Plotting antara rasio pengeluaran pemerintah, dengan tidak memasukkan pembayaran bunga, dengan
pertumbuhan ekonomi menunjukkan adanya hubungan yang searah pada periode setelah krisis 1998.
Sebelum krisis ekonomi 1998, hubungan diantara kedua variabel tersebut cenderung berlawanan
arah. Grafik 1 menggambarkan pengeluaran pemerintah terhadap PDB dan pertumbuhan PDB yang
menggambarkan hubungan searah pada periode setelah krisis 1998. Sebelum krisis ekonomi 1998,
hubungan kedua variable tersebut cenderung berlawanan arah.

Dalam menangani kedua permasalahan tersebut diantaranya ada empat solusi yaitu:

1. Mengurangi / menghapus anggaran yang tidak diserap kembali ke kas negara (Subsidi BBM)
Sebagai contoh tahun 2008 contoh, beban tambahan untuk subsidi BBM yang harus ditanggung
APBN sebesar Rp93,8 triliun.
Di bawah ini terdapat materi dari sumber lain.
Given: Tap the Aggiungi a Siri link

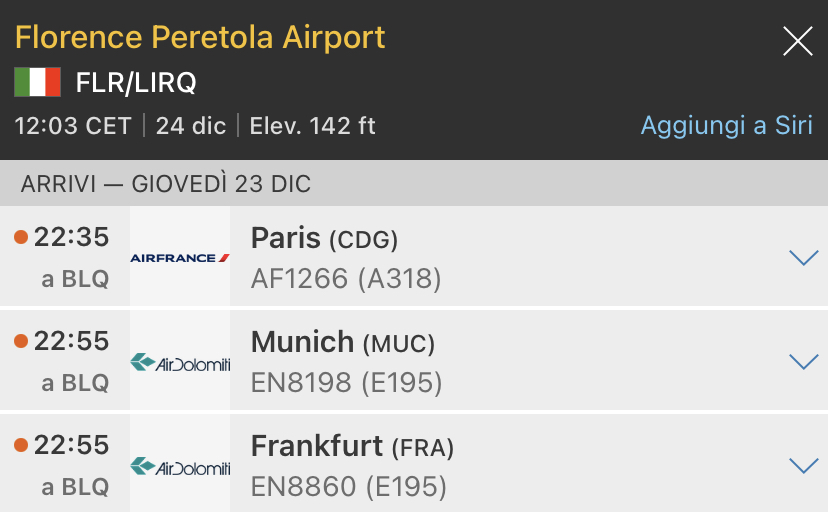Looking at the screenshot, I should click(x=726, y=126).
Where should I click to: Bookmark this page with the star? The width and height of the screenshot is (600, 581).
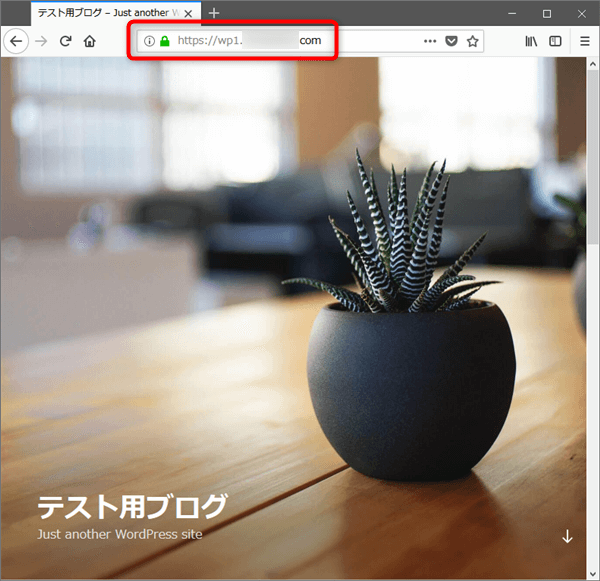[x=473, y=41]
Hal ini terjadi lantaran realisasi subsidi BBM meningkat tajam
hingga sebesar Rp135,9 triliun, padahal dalam APBN alokasi yang tersedia hanya sebesar
Rp42,1 triliun.

2. Perbaikan sistem dan kelembagaan pelaksana anggaran
Laporan terkini dari IMF bahkan menunjukkan bahwa dalam praktinya pola kebijakan fiskal di
Indonesia bahkan tak tergolong dalam tipe countercyclical (pengetatan) dan tidak pula
procyclical , melainkan acyclical, atau meminjam istilah IMF sebagi neither sailing against the
wind, nor going with the flow yakni kebijakan fiskal yang tak ada korelasinya dengan gerak
siklus ekonomi.
3. Perluasan basis penerimaan pajak non-migas
Solusi kegita menurut penulis adalah perluasan basis penerimaan pajak non-migas khususnya
pajak penghasilan (PPh) melalui reformasi administrasi dan modernisasi system perpajakan.
Penerimaan perpajakan nonmigas yang semakin tinggi akan menunjang daya fleksibilitas
kebijakan fiskal dalam meredam dampak negatif fluktusi ekonomi.

4. Kedua memasukan zakat kedalam kas negara.
Ada beberapa alasan mengapa negara perlu campur tangan dalam pengelolaan zakat. Pertama,
zakat bukanlah bentuk charity biasa atau bentuk kedermawanan sebagaimana infak, wakaf,
dan hibah. Zakat hukumnya wajib (imperatif) sementara charity atau donasi hukumnya
mandub (sunnah). Menurut sebuah sumber, potensi zakat di Indonesia mencapai hampir 20
triliun per tahun. Hasil penelitian Pusat Bahasa dan Budaya UIN Syarif Hidayatullah dan Ford
Foundation tahun 2005 mengungkapkan, jumlah potensi filantropi (kedermawanan) umat
Islam Indonesia mencapai Rp 19,3 triliun. Di antara potensi tersebut, Rp 5,1 triliun berbentuk
barang dan Rp 14,2 triliun berbentuk uang. Jumlah dana sebesar itu, sepertiganya masih
berasal dari zakat fitrah (Rp 6,2 triliun) dan sisanya zakat harta Rp 13,1 triliun. Salah satu
temuan menarik dari hasil penelitian tersebut adalah bahwa 61 persen zakat fitrah dan 93
persen zakat maal diberikan langsung kepada penerima.
.Sumber: BPS, BI, Majalah Kementerian Keuangan dan Artikel terkait.